Saved entries:
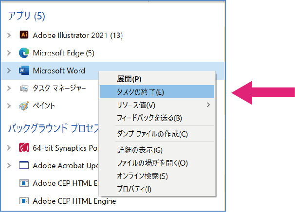
Task: Click the Adobe Illustrator 2021 icon
Action: (x=24, y=35)
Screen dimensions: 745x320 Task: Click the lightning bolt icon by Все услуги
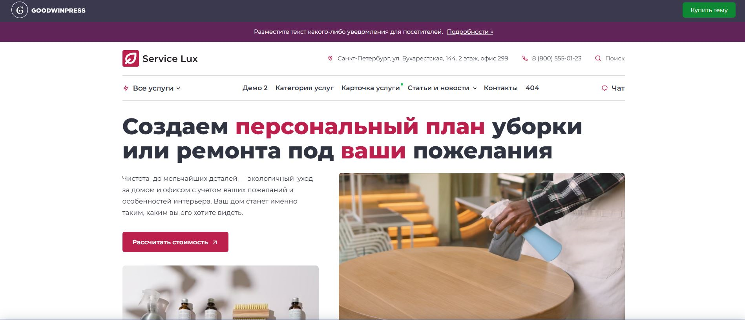[x=126, y=88]
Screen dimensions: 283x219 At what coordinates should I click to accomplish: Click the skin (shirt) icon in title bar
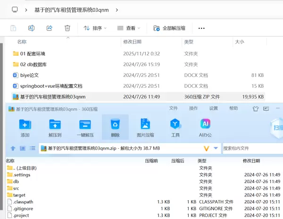[256, 109]
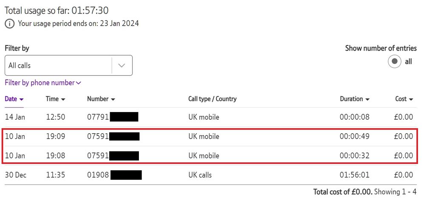Click the 01:56:01 duration value

pyautogui.click(x=354, y=175)
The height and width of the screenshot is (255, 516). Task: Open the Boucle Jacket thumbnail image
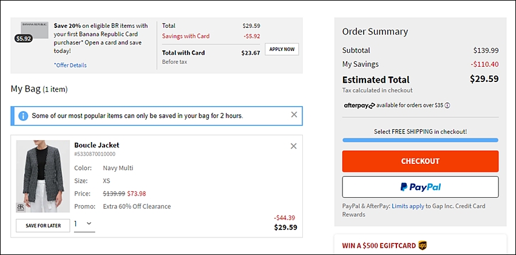[42, 176]
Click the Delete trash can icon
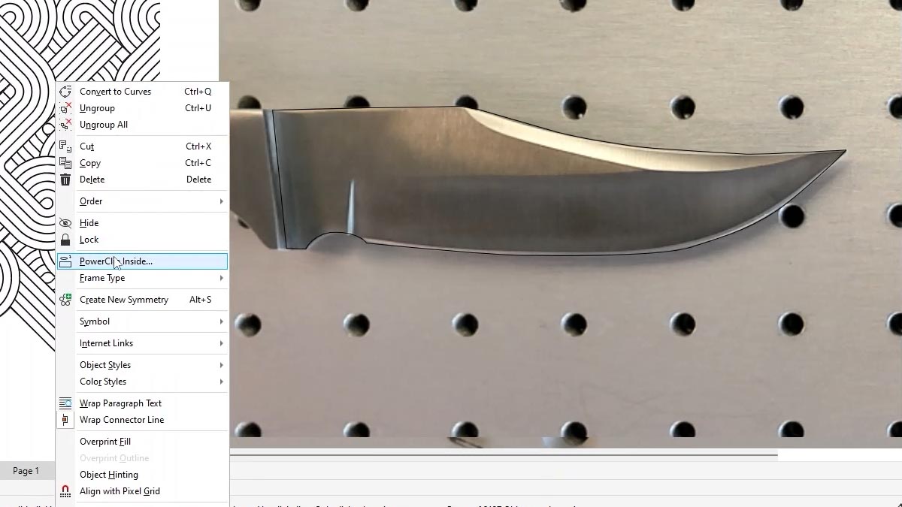 coord(65,180)
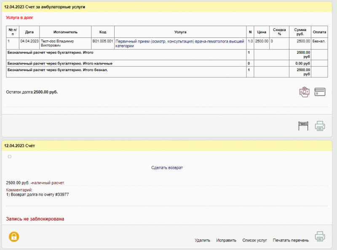Click Исправить to edit the record
Viewport: 337px width, 250px height.
[x=226, y=240]
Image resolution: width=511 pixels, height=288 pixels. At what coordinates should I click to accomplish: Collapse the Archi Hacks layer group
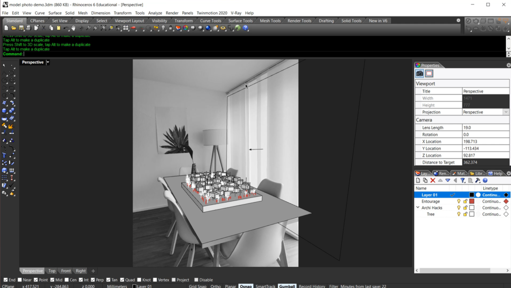[x=418, y=208]
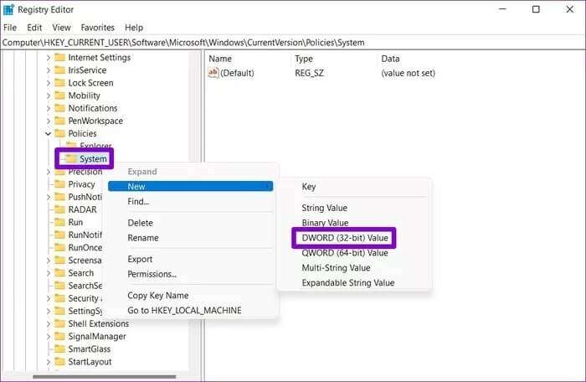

■ **Assignment**:
Please retype, exactly and with the pictures left out, the lines from the line containing "Screen dimensions: 283x219" through the last line of the records above.

■ **Solution to this task**:
Screen dimensions: 283x219 At what coordinates should I click to accomplish: Click the skin (shirt) icon in title bar
[256, 109]
Click the 01:56:01 duration value

pyautogui.click(x=354, y=175)
The height and width of the screenshot is (255, 516). Task: Open the Boucle Jacket thumbnail image
[42, 176]
Click the Delete trash can icon
 coord(65,180)
Click Исправить to edit the record
Viewport: 337px width, 250px height.
[x=226, y=240]
Image resolution: width=511 pixels, height=288 pixels. At what coordinates should I click to accomplish: Collapse the Archi Hacks layer group
[x=418, y=208]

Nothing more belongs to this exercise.